Every year on New Year’s Day, I read through my journal entries from the past year. I’m an avid journaler, and have been since the age of 6, when my best friend and I started matching diaries with pink-tutued kittens on the cover. Over the years, I’ve journaled just for posterity, to make sure I don’t forget the wonderful events that have happened to me, recording them just as they happen. But I’ve also journaled to vent, to process, to think through something. And I journal so that I can look for patterns, trends, and changes over time. So when I look through a whole year on New Year’s Eve, I often find hidden blessings that I’ve never noticed, or realized that something I thought had been my opinion and state for months was really only a few weeks.
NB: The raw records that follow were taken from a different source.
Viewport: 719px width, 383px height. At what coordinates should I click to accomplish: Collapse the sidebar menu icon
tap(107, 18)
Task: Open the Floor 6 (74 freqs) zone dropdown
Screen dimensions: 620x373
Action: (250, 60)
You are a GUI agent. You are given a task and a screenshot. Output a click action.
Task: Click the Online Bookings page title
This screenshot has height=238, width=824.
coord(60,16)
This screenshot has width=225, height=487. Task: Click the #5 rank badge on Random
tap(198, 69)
It’s always an exciting process, a kind of grounding, a realization of how blessed I am and how much I’ve grown over the years.
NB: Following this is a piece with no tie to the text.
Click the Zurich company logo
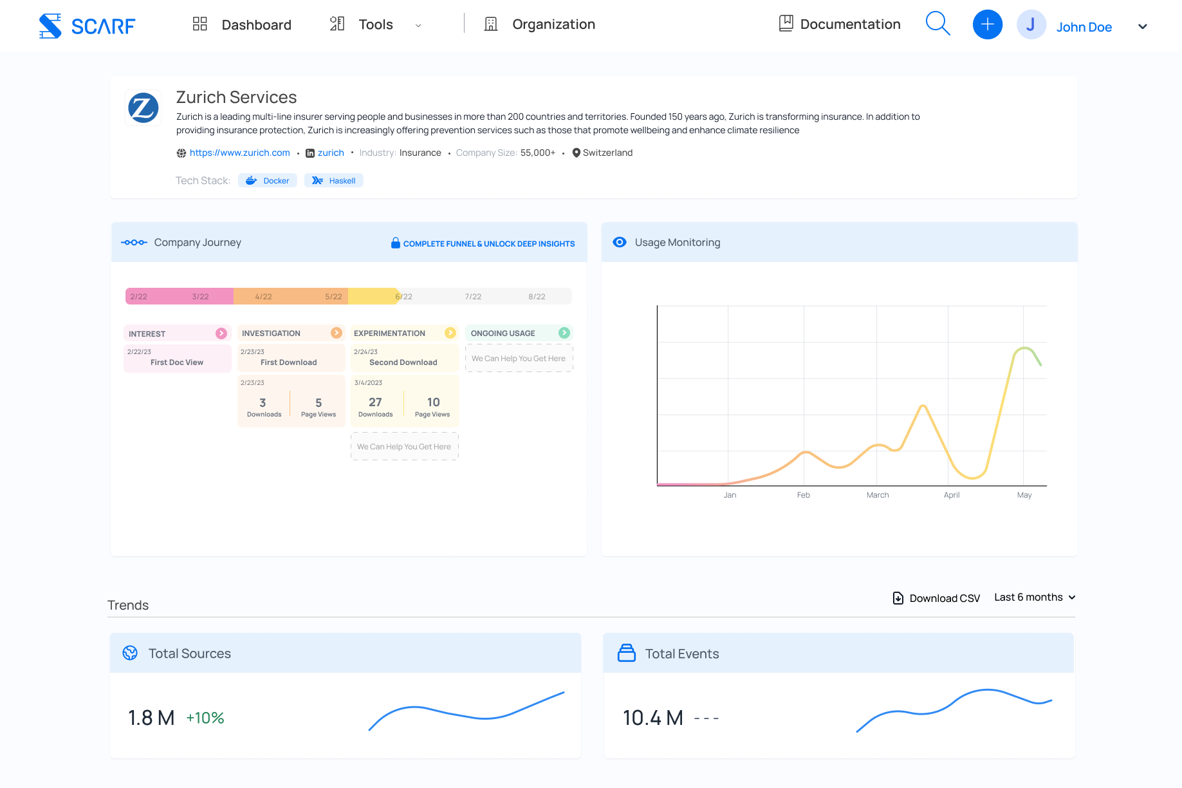The image size is (1182, 788). (143, 108)
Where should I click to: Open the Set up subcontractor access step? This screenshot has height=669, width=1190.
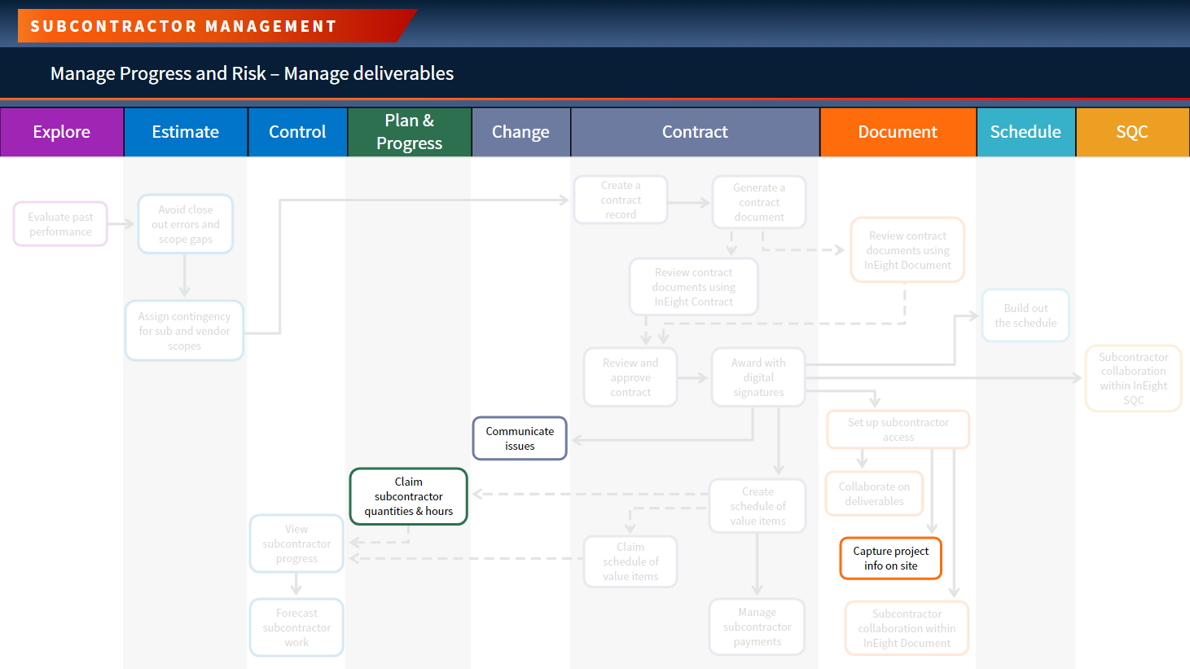coord(898,429)
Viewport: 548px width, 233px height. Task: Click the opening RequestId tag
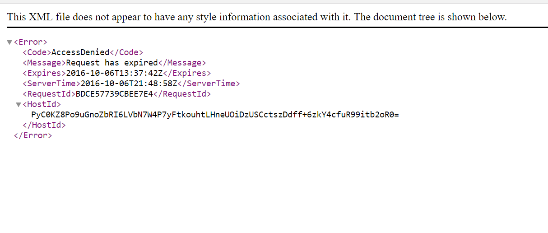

Then, I think about what I want for the coming year–how I want to improve upon my habits, my attitudes, priorities that I’ve let slip away. I try to come up with a few doable, mostly abstract resolutions. A friend of mine thinks of a theme for her year, and I’ve tried that, too. It’s hard for me to come up with a one-word answer. And every year, I resolve to stop biting my nails. (This year, I’ve kind of given up).

But in all of this reflecting, and all of this thinking ahead, one theme has particularly dominated my thoughts: the great leap into The Real World after graduation; the great unanswered question of next year. What city streets willI be wandering? What might my community of friends look like? What will I be doing with my 9 to 5 hours? Where in the world will I be for next New Year’s Eve? I’ve wandered the Internet finding institution after institution that piques my interest, pictured myself at each one, and the Excel spreadsheet of places and dates and requirements grows longer and longer. Where will I be? I can feel myself orienting my time now, my daydreaming energy, my goals, around answering that one pervasive question.
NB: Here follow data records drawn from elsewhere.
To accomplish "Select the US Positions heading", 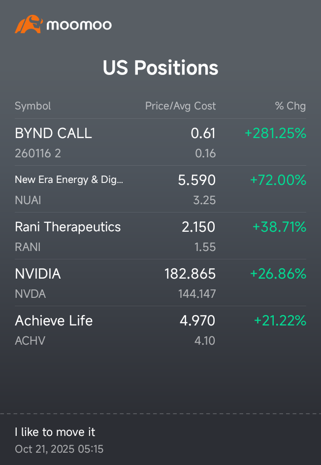I will coord(161,68).
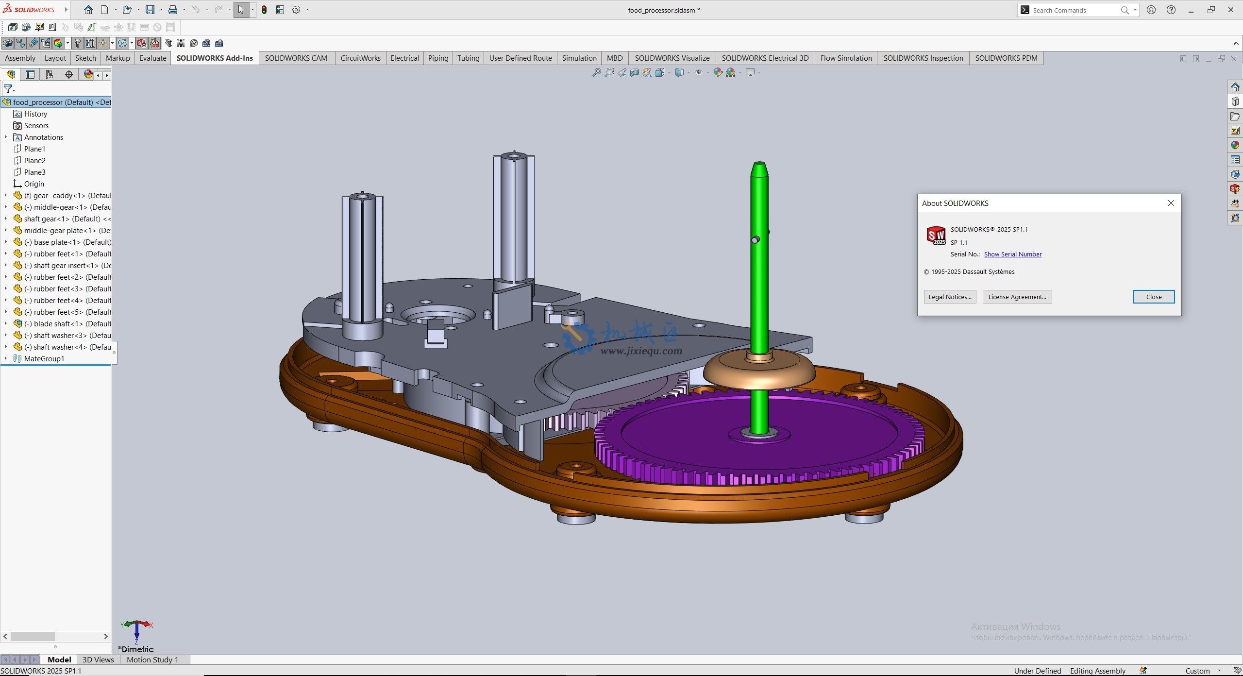Toggle the Section View tool
Viewport: 1243px width, 676px height.
[x=635, y=73]

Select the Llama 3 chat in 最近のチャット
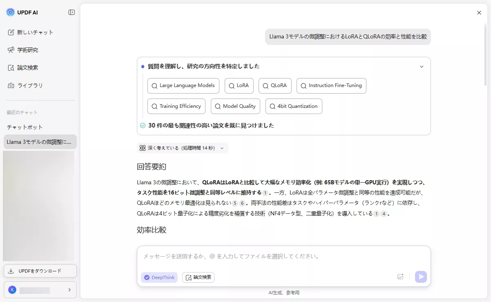tap(40, 142)
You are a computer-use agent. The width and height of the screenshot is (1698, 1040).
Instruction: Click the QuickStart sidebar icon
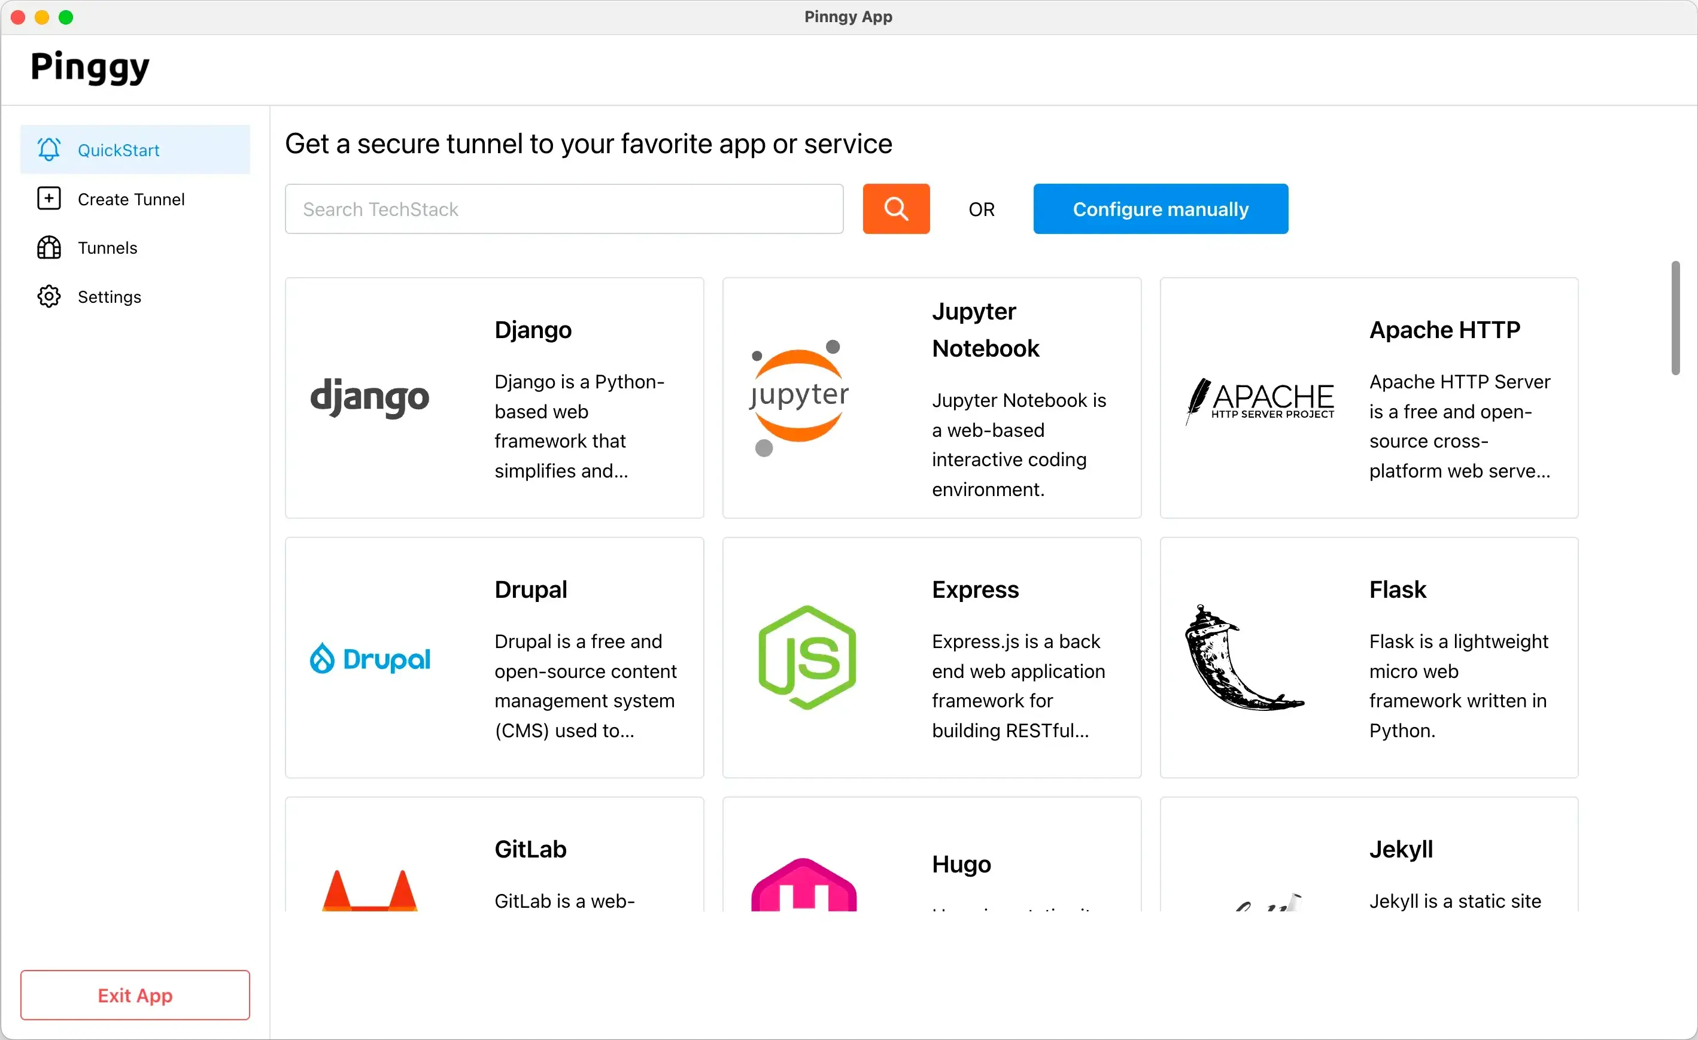click(x=48, y=149)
And then I went to coffee with a friend, a first year just beginning at UVa, with all the wonderful choices, new friendships, late nights, and exciting moments of four years ahead of her, and she asked me about my time at UVa–what was my biggest regret? What was the best thing of my four years there? How did I choose which organizations to be a part of? What would I do differently? What did I love about UVa?

For a moment, I felt a bit at a loss for words–unusual enough for me. I’d been reflecting on the past two semesters, sure, but suddenly I was remembering first year, a year full of new faces and wild adventures and ragged exhaustion, of learning who I was all over again. I remembered late nights in the muggy dorm rooms and basements of Bonnycastle or Emmett or Dabney or Kent, rooms ringed with new faces and playing games until midnight, or the gentle strum of a guitar and sweet violin. I was remembering second year in an echoing giant white house stuffed with fifteen girls and too many desserts, a semester rushing PSP and the gleeful sensation of a hundred new friends, road trips and giant sleepovers where I scavenged for a space on the floor. I remembered classes I couldn’t stop talking about, U Singers concerts with the full orchestra and a packed Old Cabell Hall, snow days and late breakfasts with friends.

In my big picture goals and resolutions, I’d neatly leapfrogged over the fact that in just two weeks, I am entering the culminating weeks of four years. Not that reflection or creating yearly goals are bad practices, by any means. I just happened to let The Future cloud what was right in front of me.

So, in addition to my year-long resolutions, my goal for the spring semester is to savor every moment: to let them simmer and their flavors sink into my skin, to say yes to late nights and coffee dates and friends and last-minute donut runs with my donut-loving roommate. I want to savor the lectures I have the privilege to hear instead of
distracting myself on my computer; I want to open myself wide to new friends and new ideas and new ways of doing things. I want to have more people over for dinner, for breakfast, for tea. I want to try the restaurants I’ve always wanted to, to visit the wineries I never made it to and hike the peaks I meant to. I want to live with two feet planted firmly in the present, knowing that I can’t wish the future any closer, but I can wish away the present if I’m not careful.